■ Exercise aim ■
Please copy the stretch of items from the line containing "Where should I" through the end of the items, swapping "Notifications" for "Alerts" and leaving everything else unchanged. Leave the pictures out of your answer.

■ Records to use ■
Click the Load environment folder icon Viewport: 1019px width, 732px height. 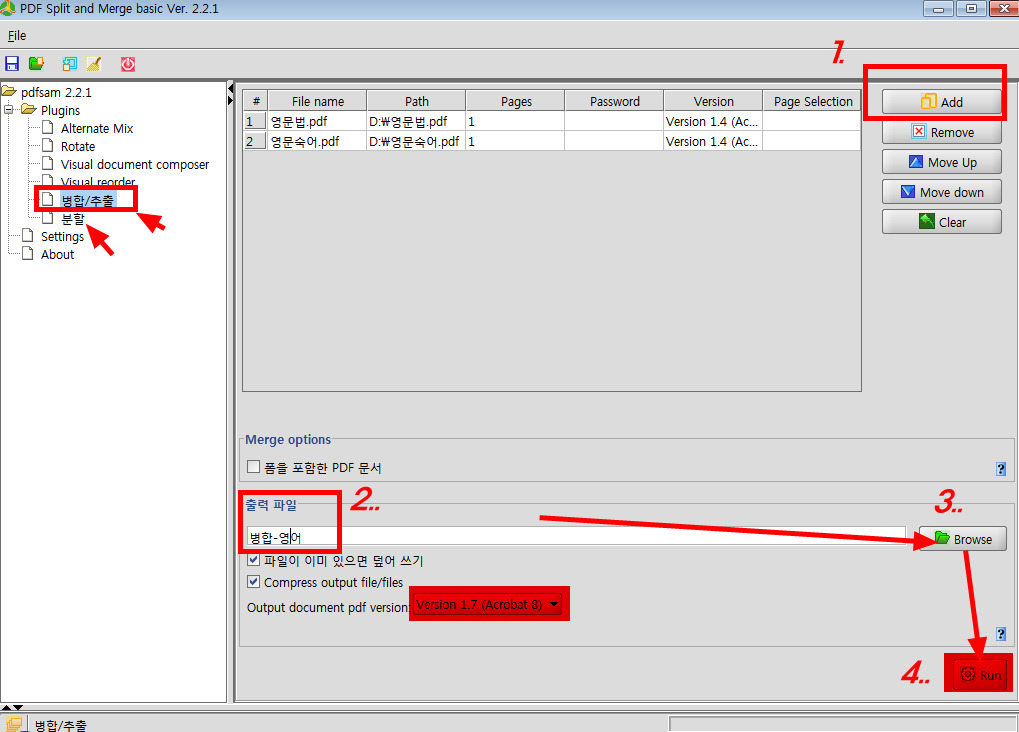click(36, 64)
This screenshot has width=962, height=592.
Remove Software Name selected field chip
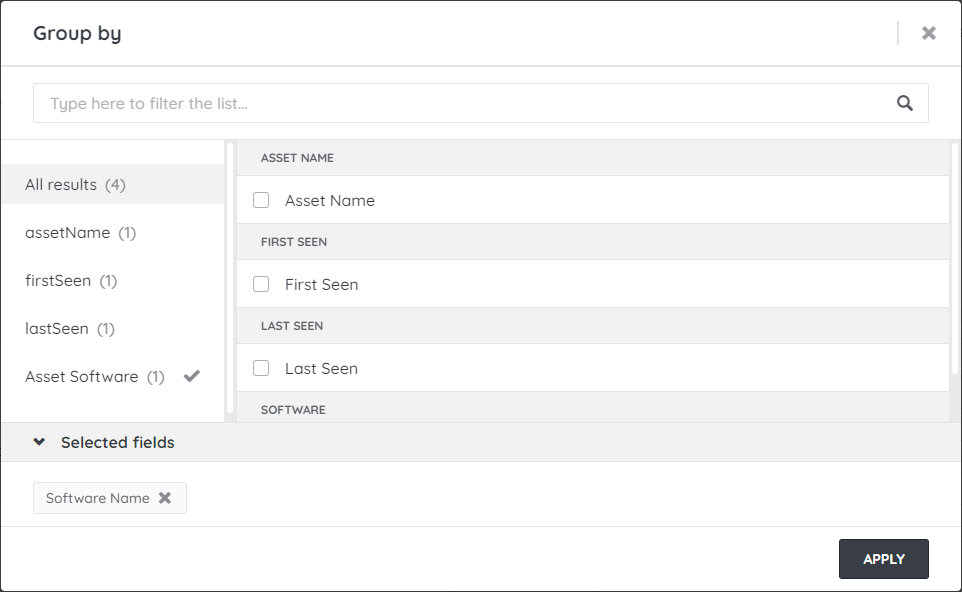coord(165,498)
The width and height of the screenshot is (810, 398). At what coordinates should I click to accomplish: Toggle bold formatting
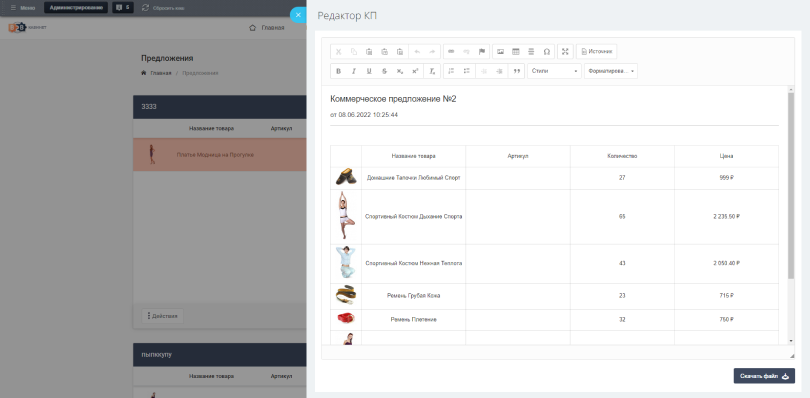(338, 71)
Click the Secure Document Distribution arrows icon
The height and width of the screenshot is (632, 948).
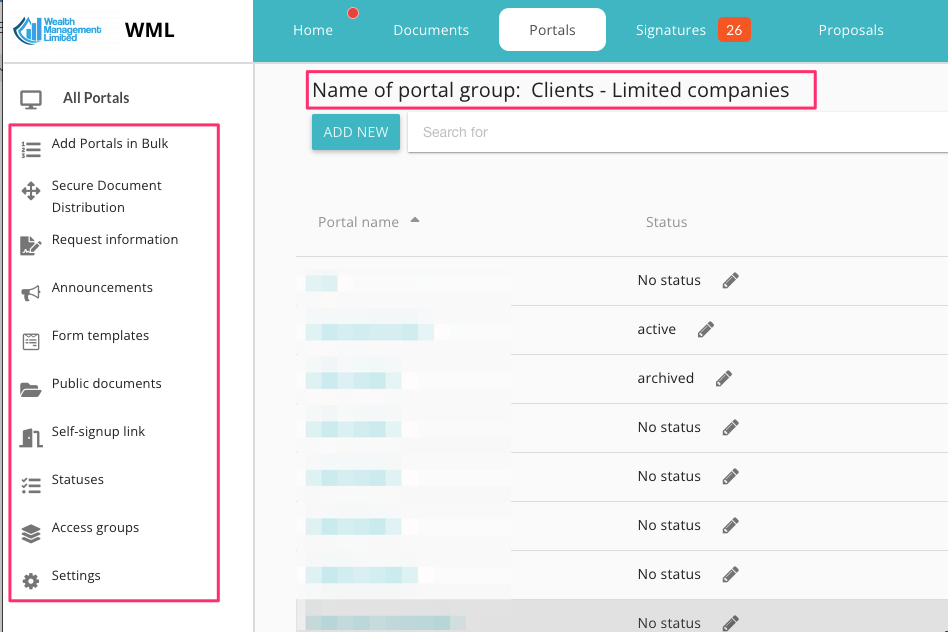coord(31,191)
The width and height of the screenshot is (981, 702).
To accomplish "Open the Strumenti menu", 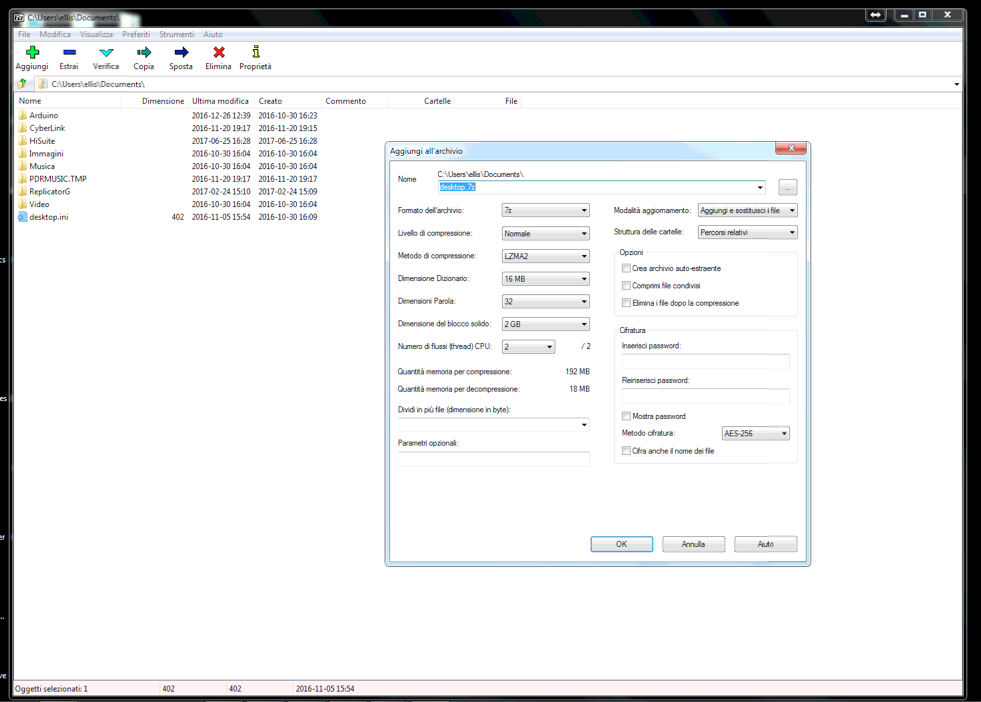I will coord(176,34).
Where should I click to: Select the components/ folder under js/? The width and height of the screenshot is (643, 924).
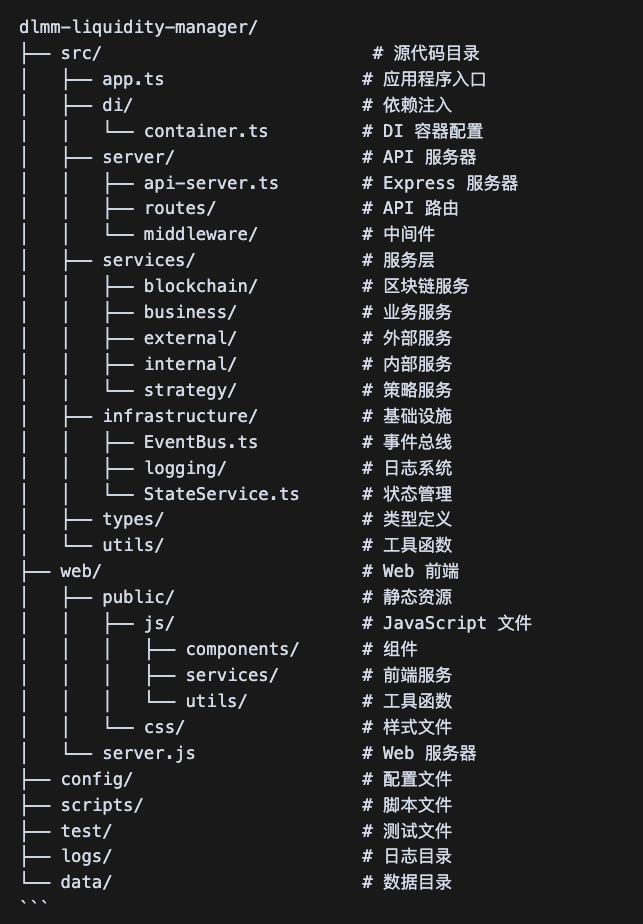(242, 651)

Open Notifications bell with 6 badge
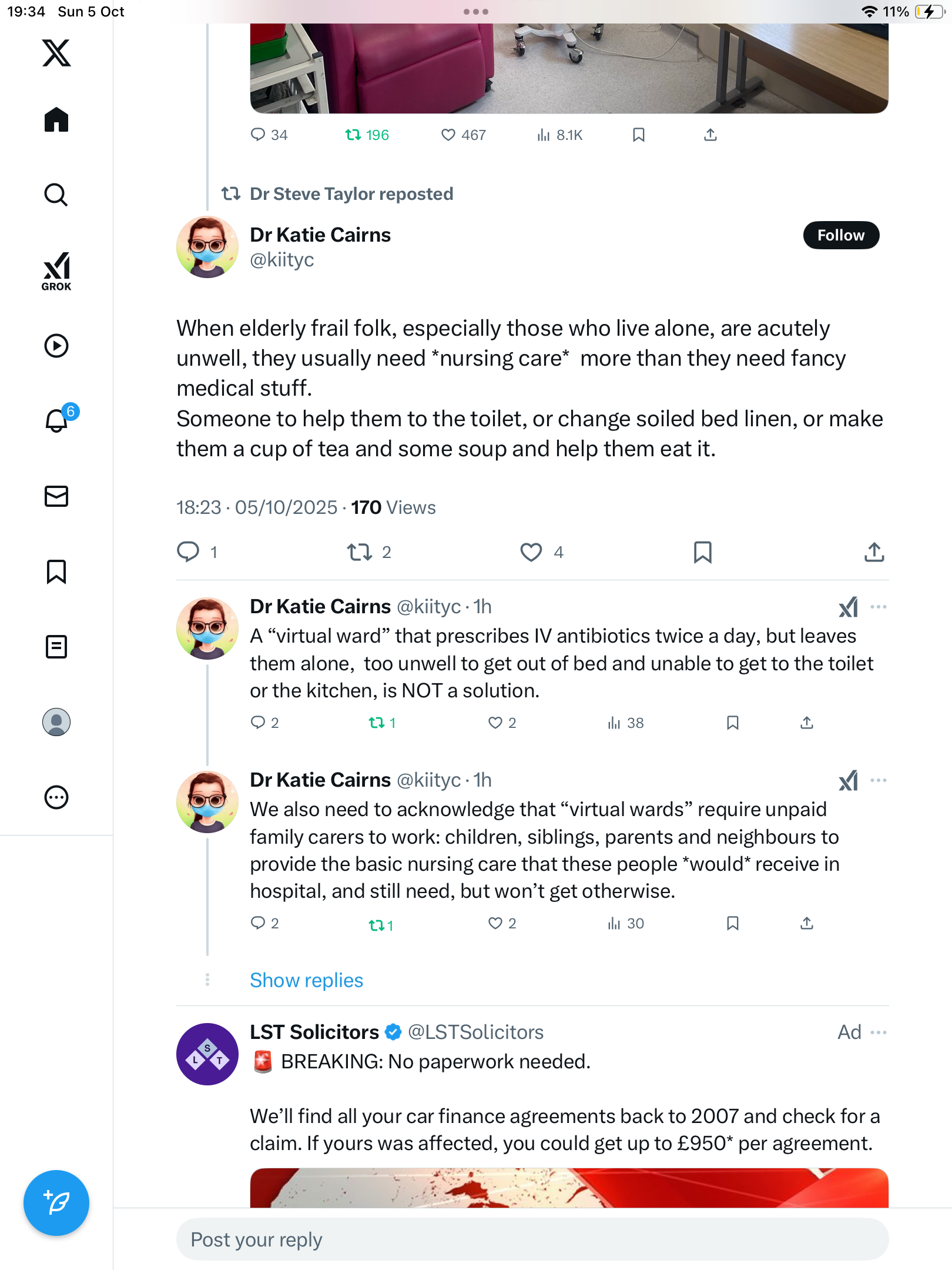(x=58, y=420)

■ Response for this exercise ■
Where should I click to: Select the components/ folder under js/? The width and height of the screenshot is (643, 924).
(242, 651)

Open Alerts bell with 6 badge
(x=58, y=420)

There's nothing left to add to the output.